= PASSAGE SHOWN =

^^^^^^^^

Skip to main content

OpenFilter Observability System

This document describes the comprehensive observability system in OpenFilter that provides safe, aggregated metrics without PII leakage, automatic histogram bucket generation, and optional raw data export.

Architecture Overview

graph TB
A[Filter with MetricSpecs] --> B[TelemetryRegistry]
B --> C[OpenTelemetry SDK]
C --> D[MeterProvider]
D --> E[PeriodicExportingMetricReader]
E --> F[OTelLineageExporter]
F --> G[OpenLineage Client]
G --> H[Oleander/Marquez]

I[Frame Processing] --> J[process_frames_metadata]
J --> K[Raw Data Accumulation]
K --> L[OPENLINEAGE_EXPORT_RAW_DATA]
L --> M[Heartbeat Facets]

style A fill:#e1f5fe
style F fill:#fff3e0
style G fill:#f3e5f5

Core Principles

  1. No PII in metrics - Only numeric data leaves the process through the allowlist
  2. Declarative metrics - Filters declare what they want to measure, not how
  3. Open standards - Uses OpenTelemetry for collection and OpenLineage for export
  4. Automatic optimization - Smart histogram bucket generation based on metric type
  5. Allowlist security - Only explicitly approved metrics are exported
  6. Conditional initialization - OpenLineage only starts when configured

High-Level Flow

1. Filter Declaration

class MyFilter(Filter):
metric_specs = [
MetricSpec(
name="frames_processed",
instrument="counter",
value_fn=lambda d: 1
),
MetricSpec(
name="detection_confidence",
instrument="histogram",
value_fn=lambda d: d.get("confidence", 0.0),
num_buckets=8 # Auto-generate 8 buckets
)
]

2. Frame Processing

def process_frames_metadata(self, frames):
# Automatic metric recording based on MetricSpecs
if hasattr(self, '_telemetry_registry'):
self._telemetry_registry.record_metrics(frames)

# Optional raw data accumulation
if self._export_raw_data and hasattr(self, 'emitter') and self.emitter is not None:
# Accumulate frame data for potential export
self._accumulate_raw_data(frames)

3. OpenTelemetry Processing

# OpenTelemetry SDK handles metric collection and export
# - Counters: Running totals (monotonic values)
# - Histograms: Value distributions with bucket boundaries
# - Gauges: Current/latest values (non-monotonic)

^^^^^^^^

= RECORDED INFORMATION =
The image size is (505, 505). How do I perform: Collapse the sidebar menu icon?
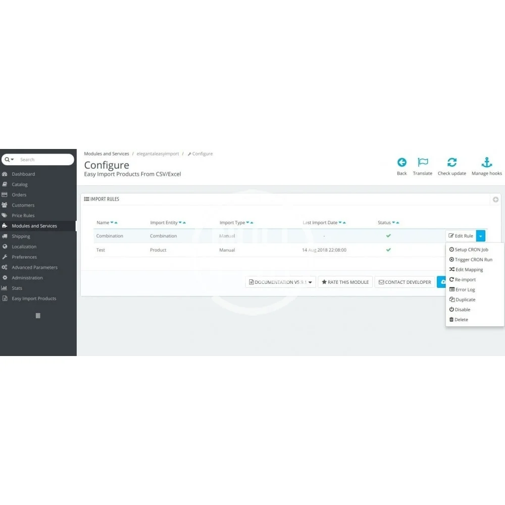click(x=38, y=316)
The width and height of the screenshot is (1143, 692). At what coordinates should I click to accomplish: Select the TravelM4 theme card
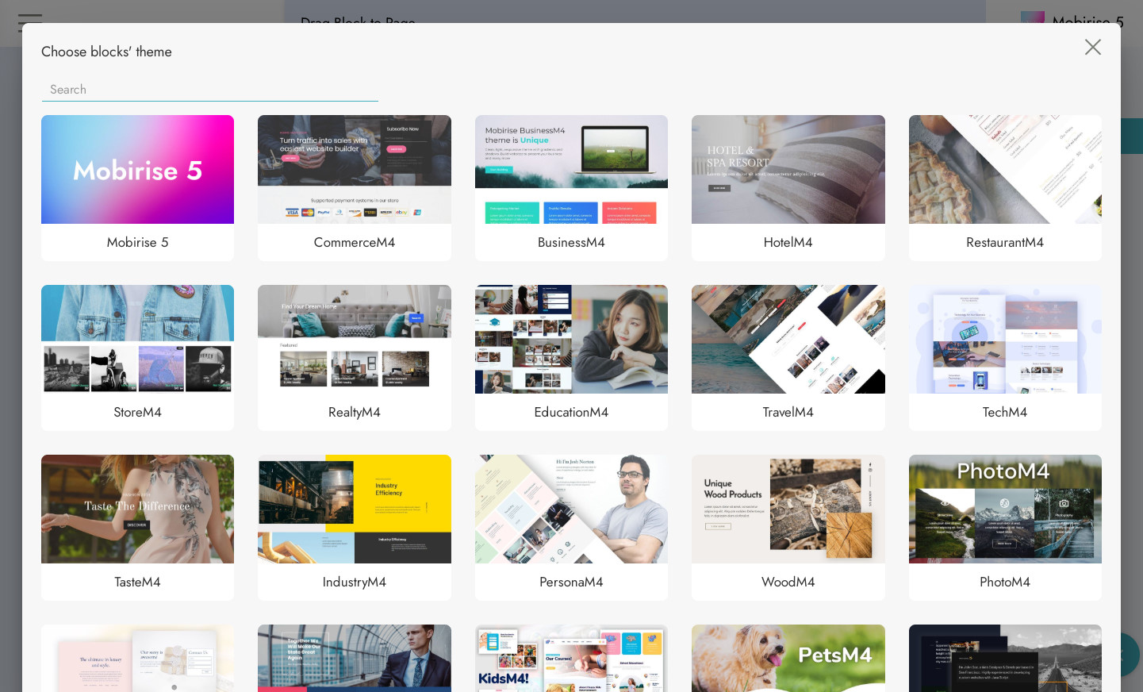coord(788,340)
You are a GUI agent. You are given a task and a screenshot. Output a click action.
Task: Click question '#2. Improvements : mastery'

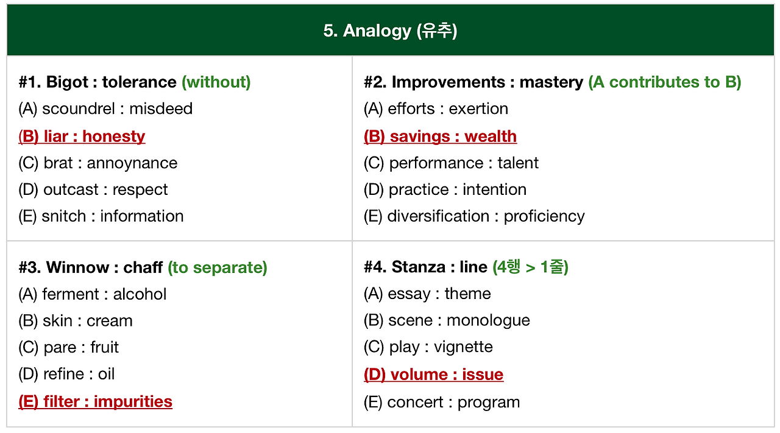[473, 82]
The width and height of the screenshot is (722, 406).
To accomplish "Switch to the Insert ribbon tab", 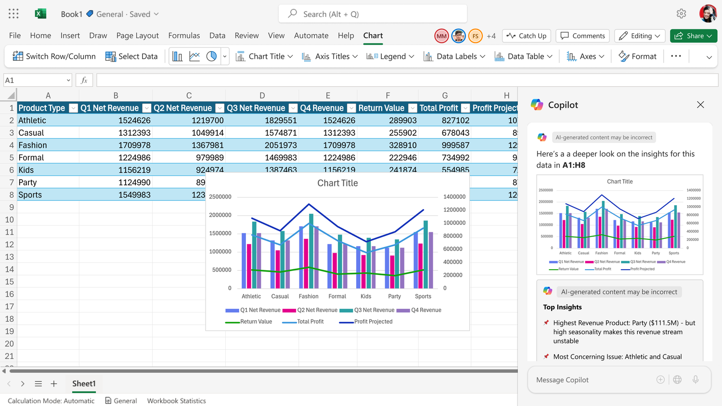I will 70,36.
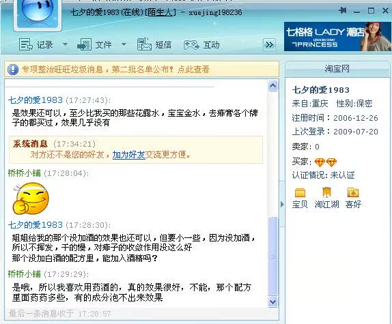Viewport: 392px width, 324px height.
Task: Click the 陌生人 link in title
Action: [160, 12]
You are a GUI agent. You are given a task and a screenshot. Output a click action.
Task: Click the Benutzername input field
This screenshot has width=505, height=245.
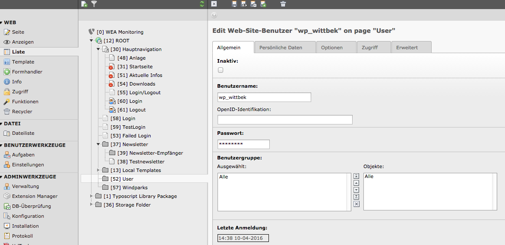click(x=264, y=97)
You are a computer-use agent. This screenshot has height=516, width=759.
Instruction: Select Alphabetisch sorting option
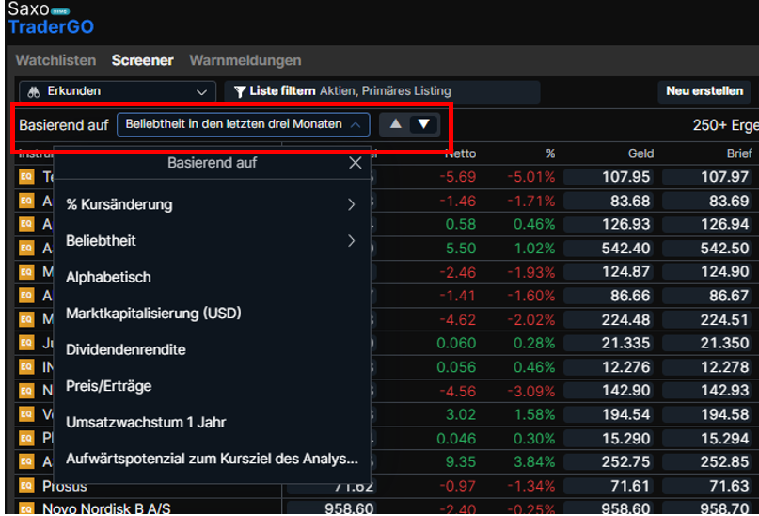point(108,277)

^^^^^^^^

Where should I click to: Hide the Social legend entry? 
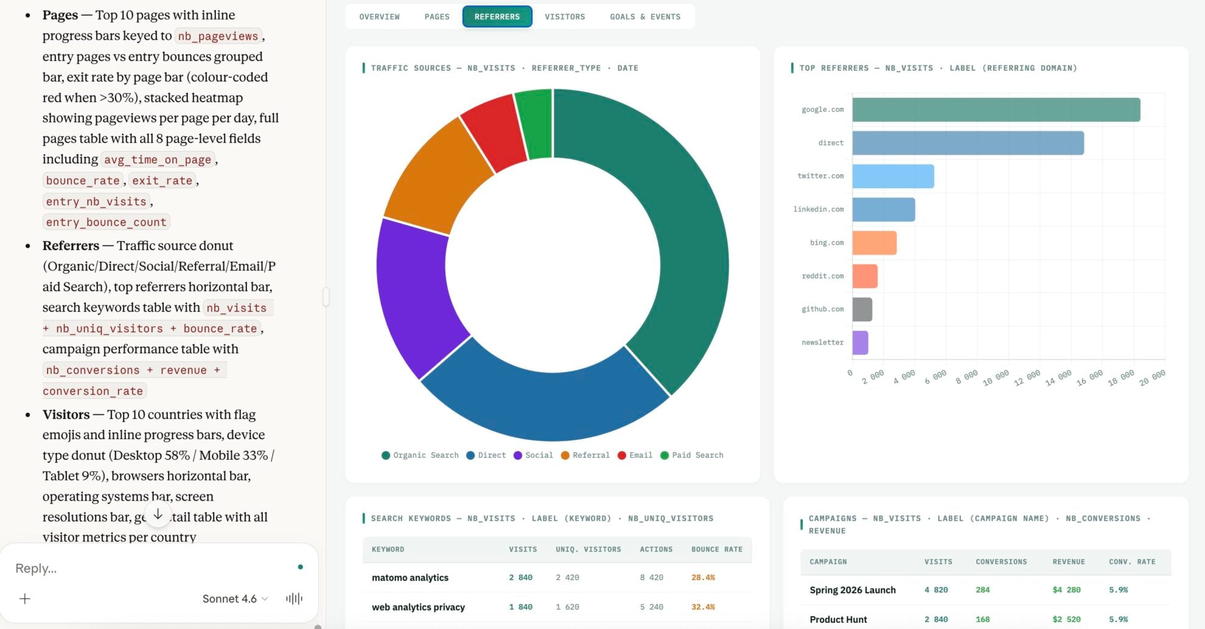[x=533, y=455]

^^^^^^^^

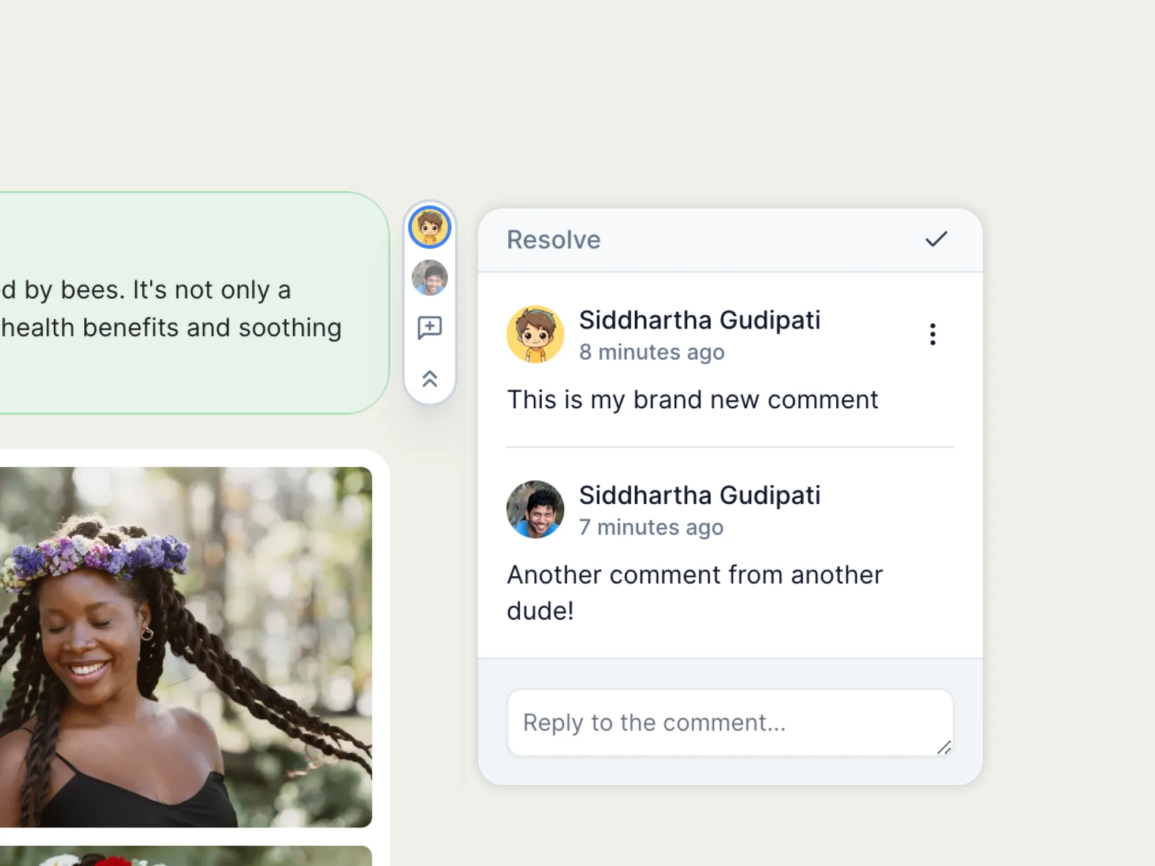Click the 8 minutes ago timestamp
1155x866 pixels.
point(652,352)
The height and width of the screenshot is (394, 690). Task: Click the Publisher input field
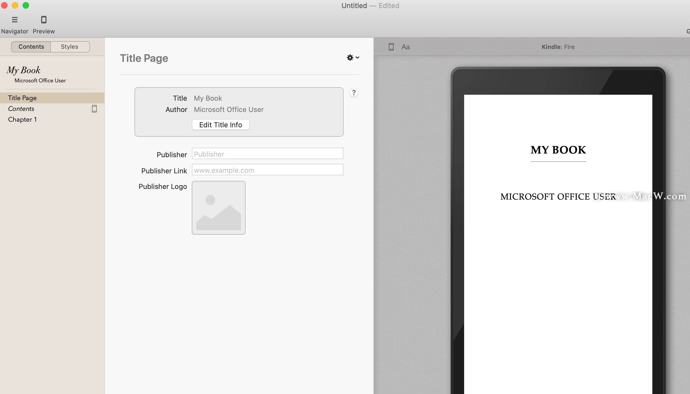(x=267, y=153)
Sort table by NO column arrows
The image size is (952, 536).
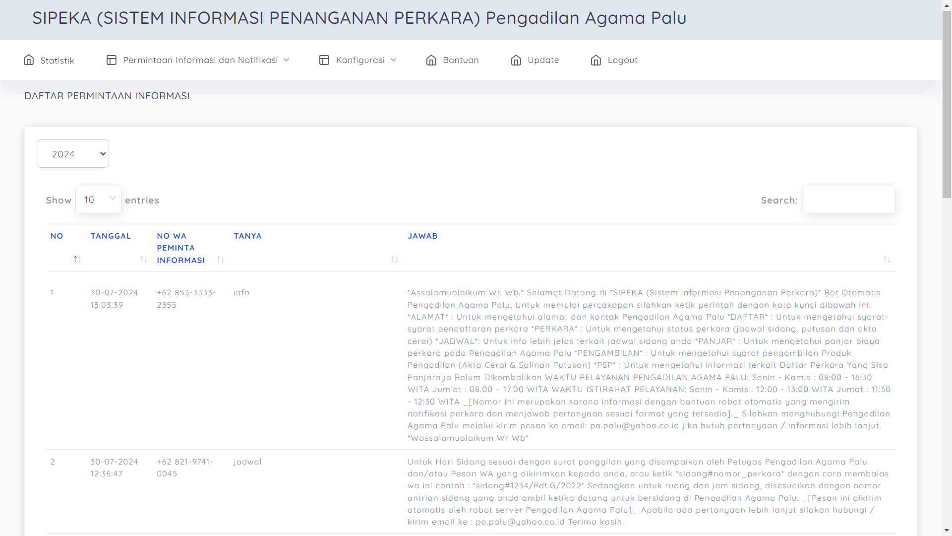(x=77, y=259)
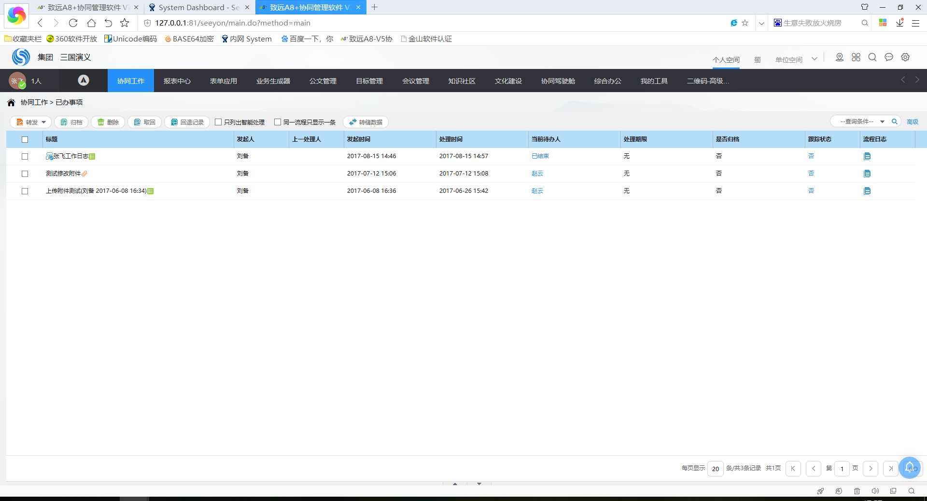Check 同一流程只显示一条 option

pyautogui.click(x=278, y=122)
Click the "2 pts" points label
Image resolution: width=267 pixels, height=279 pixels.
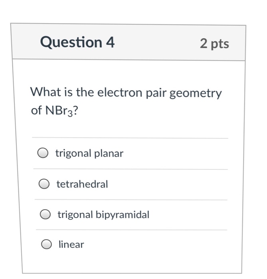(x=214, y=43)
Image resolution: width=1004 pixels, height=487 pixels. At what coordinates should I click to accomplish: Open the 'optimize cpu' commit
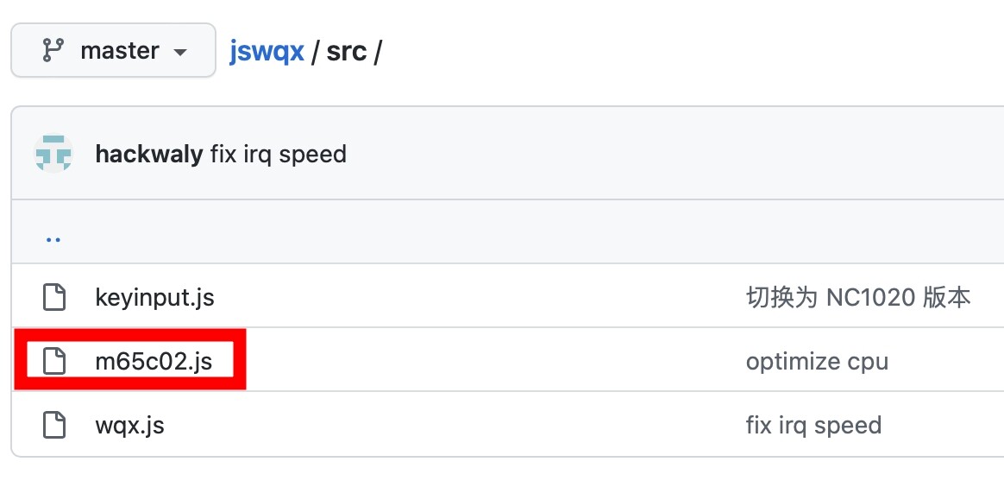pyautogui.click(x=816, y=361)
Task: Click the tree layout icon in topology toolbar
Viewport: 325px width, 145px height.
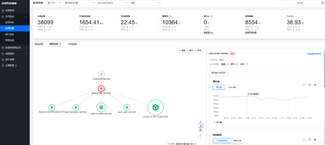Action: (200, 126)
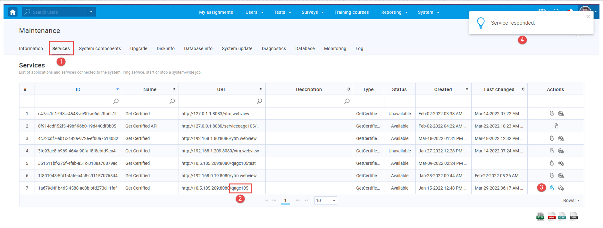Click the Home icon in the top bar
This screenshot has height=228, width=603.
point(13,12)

^^^^^^^^

= TASKS TO CARRY OUT =
**A.** Return the part of the OpenFilter observability document that begins at the words "# Optional raw" and stops after "totals (monotonic values)", copying it verbatim.
**B.** Answer these questions using the OpenFilter observability document:
(i) In the architecture diagram, which component does OTelLineageExporter pass data to?
(ii) How many histogram buckets does the detection_confidence metric specify?
(iii) What kind of values do Gauges hold in OpenTelemetry processing?
The entries stand apart from the OpenFilter observability document and have no connection to it.

= RESULTS OF THE EXERCISE =
**A.**
# Optional raw data accumulation
if self._export_raw_data and hasattr(self, 'emitter') and self.emitter is not None:
# Accumulate frame data for potential export
self._accumulate_raw_data(frames)

3. OpenTelemetry Processing

# OpenTelemetry SDK handles metric collection and export
# - Counters: Running totals (monotonic values)

**B.**
(i) The OpenLineage Client.
(ii) Eight.
(iii) Current or latest values, which are non-monotonic.